Page extract
-=-=-
Tuesday, February 28, 2012

Problem Solving Lagoon

Another lesson and activity I use with my students in my Anger Management Group, the Chill Club, is a lesson from Puzzle Pieces written by Gwen Sitsch and Diane Senn.  Problem Solving Lagoon can be used in many different groups because it creatively presents the problem solving method and provides students with the skills to solve their own problems.  In this case, those problems that cause them to get angry.  Students are introduced to Freddie the Frog and his problem solving lagoon through a short story. Freddie teaches his friends the three steps to problem solving and comes up with problem solving strategies.  He does not forget to include the rules for managing madness.

After I read the short story to the students, we work on the Smart Board solving problems that are relevant to children.  Students in the group come up with many different ways to solve a problem and then determine if the solution chosen meets the criteria for managing our madness: 1) Do not hurt yourself, 2) Do not hurt others, 3) Do not hurt property. 

 Finally we make lily pads with a wheel of choices to use when solving problems outside of my office. The lily pads are made from 6" plates (I wish I had green plates, but this was close enough) I cut out a triangle shaped wedge to reveal different choices underneath.  I printed the Wheel of Choices (from firstgradeperson.blogspot.com) and attached them underneath using a brad.  Students decorated their lily pads with Freddie the frog, the three steps to solving a problem and the Madness Management rules.  Here are some pictures of those lily pad choice wheels.  I think kids can be so creative!  One child chose to make his with pop-up images!

Counseling using Technology

Do you use Edmodo?  This is a site that we just started using at our school.  It appears to have the look of Facebook, but is a lot safer to use as a way to reach your students outside of the regular classroom.  My students love Edmodo.  I think it is a great way to reach students electronically and continue the conversations outside of my office.  
Edmodo allows Counselors and Teachers to communicate with their students, post discussion questions, polls, and reminders for students in specific groups.  The beauty of  Edmodo  is you can create a "Group" that can be specific to only certain students.  When you create a group, Edmodo automatically creates a group code.  Only students who have been given that code can join that group and see the discussion being held on Edmodo.  I have created groups for each of my small groups.  So my 5th grade Study Skills group will only be discussing with their peers who are also in that group and my 3rd grade Study Skills group will only be discussing with their 3rd grade peers.  If I post a question, poll, or group reminder,  it shows up as an alert in the notification box only for the students in the group I post it to. Like Facebook, students can also send you direct messages and you can reply without the rest of the members viewing the private discussion.
At first, I was a bit worried about students abusing the cyber social interactions.  So far, the discussions have been appropriate and I have not seen any type of cyber bullying.  To be safe, though, I have my group settings set to "moderate all posts" before they are posted.  The students aren't crazy about this, but they are getting used to it.
-=-=-
Rows
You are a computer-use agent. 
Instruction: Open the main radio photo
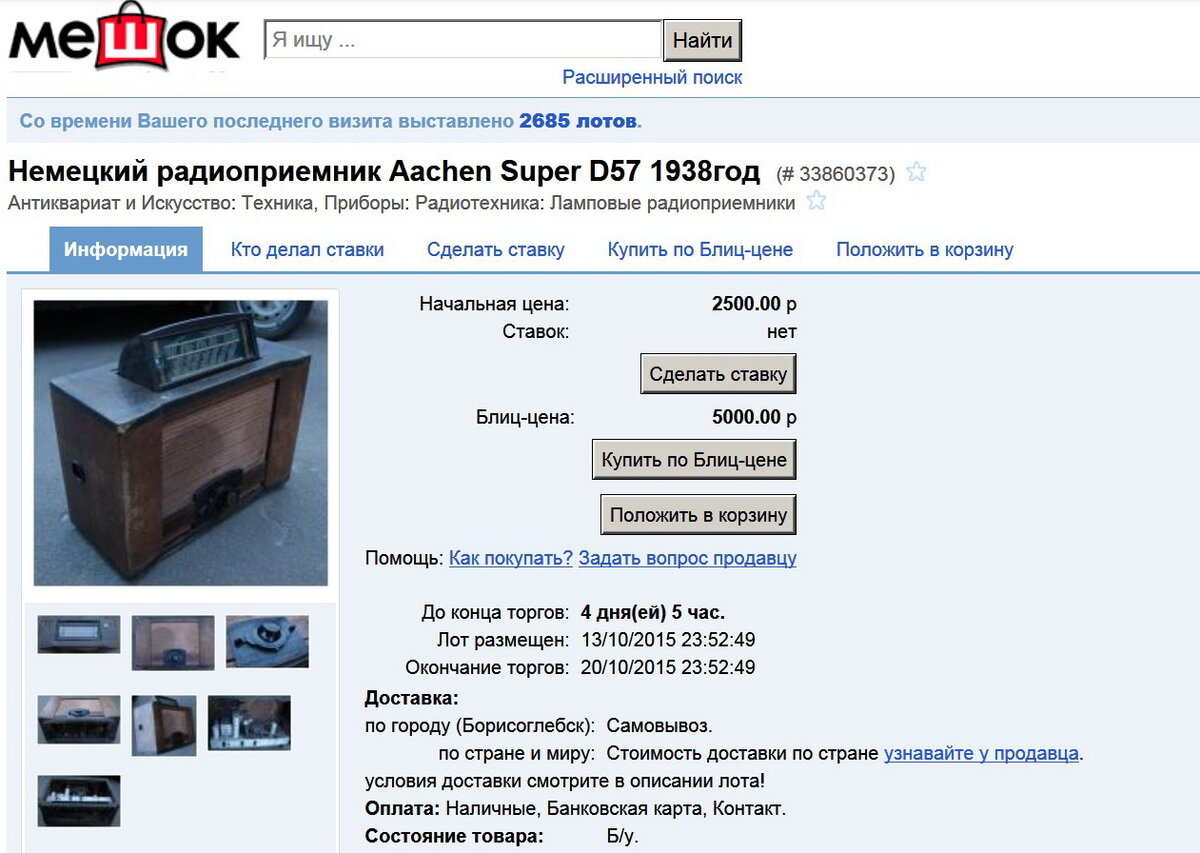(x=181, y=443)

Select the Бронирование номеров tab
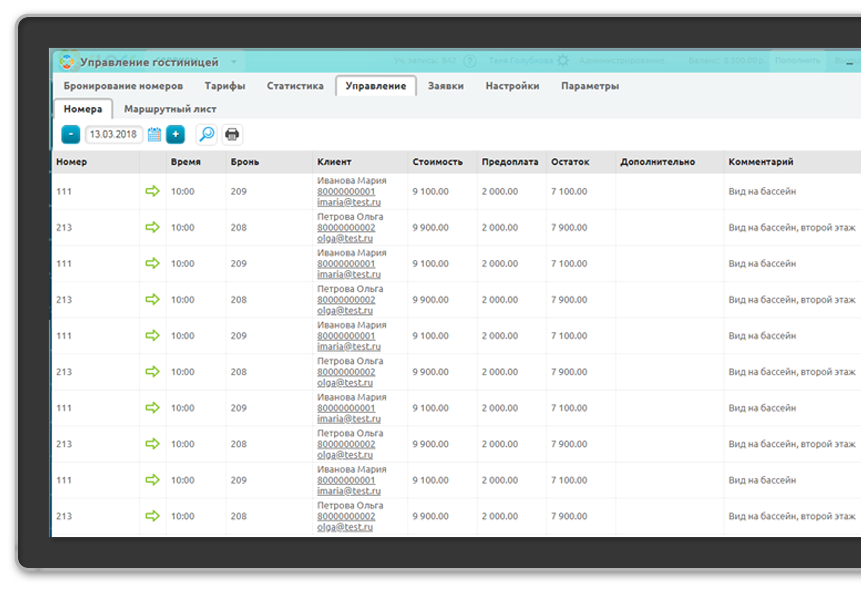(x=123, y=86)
-=-=-
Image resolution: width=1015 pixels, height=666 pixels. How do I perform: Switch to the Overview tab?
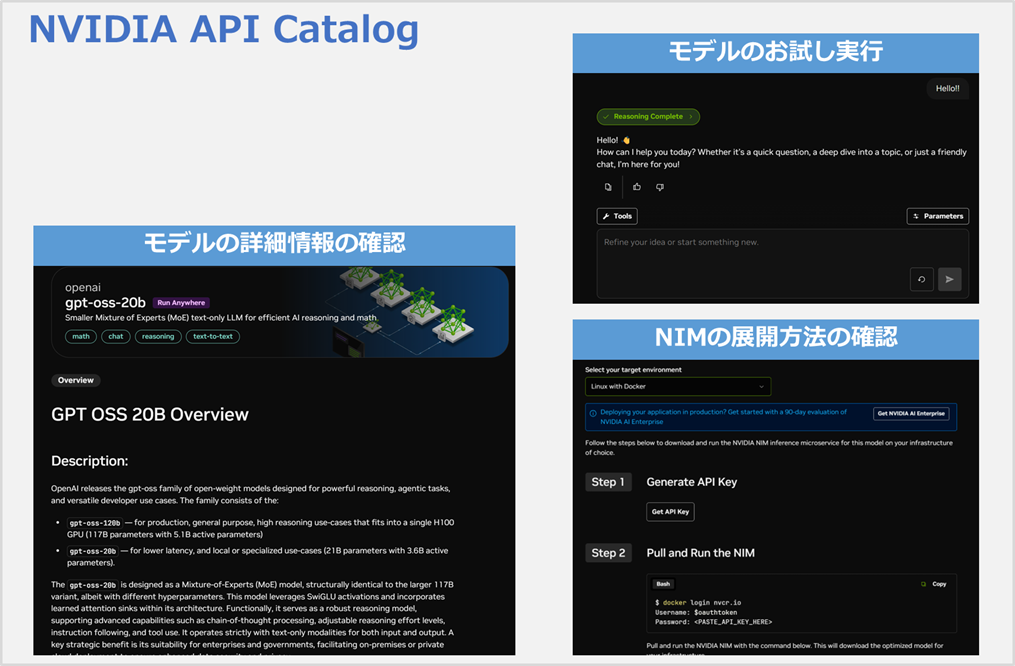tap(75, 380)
-=-=-
Set task A
Repeat the blog post from "After I read" up to and including "not hurt property.".
Set task B
Reproduce the entries from the line with "You are a computer-use agent." up to and including the line with "(x=123, y=86)", omitting the pictures.
The blog post and the entries have nothing to do with each other.

Task result A
After I read the short story to the students, we work on the Smart Board solving problems that are relevant to children.  Students in the group come up with many different ways to solve a problem and then determine if the solution chosen meets the criteria for managing our madness: 1) Do not hurt yourself, 2) Do not hurt others, 3) Do not hurt property.

Task result B
You are a computer-use agent. 
Instruction: Open the main radio photo
(x=181, y=443)

Select the Бронирование номеров tab
(x=123, y=86)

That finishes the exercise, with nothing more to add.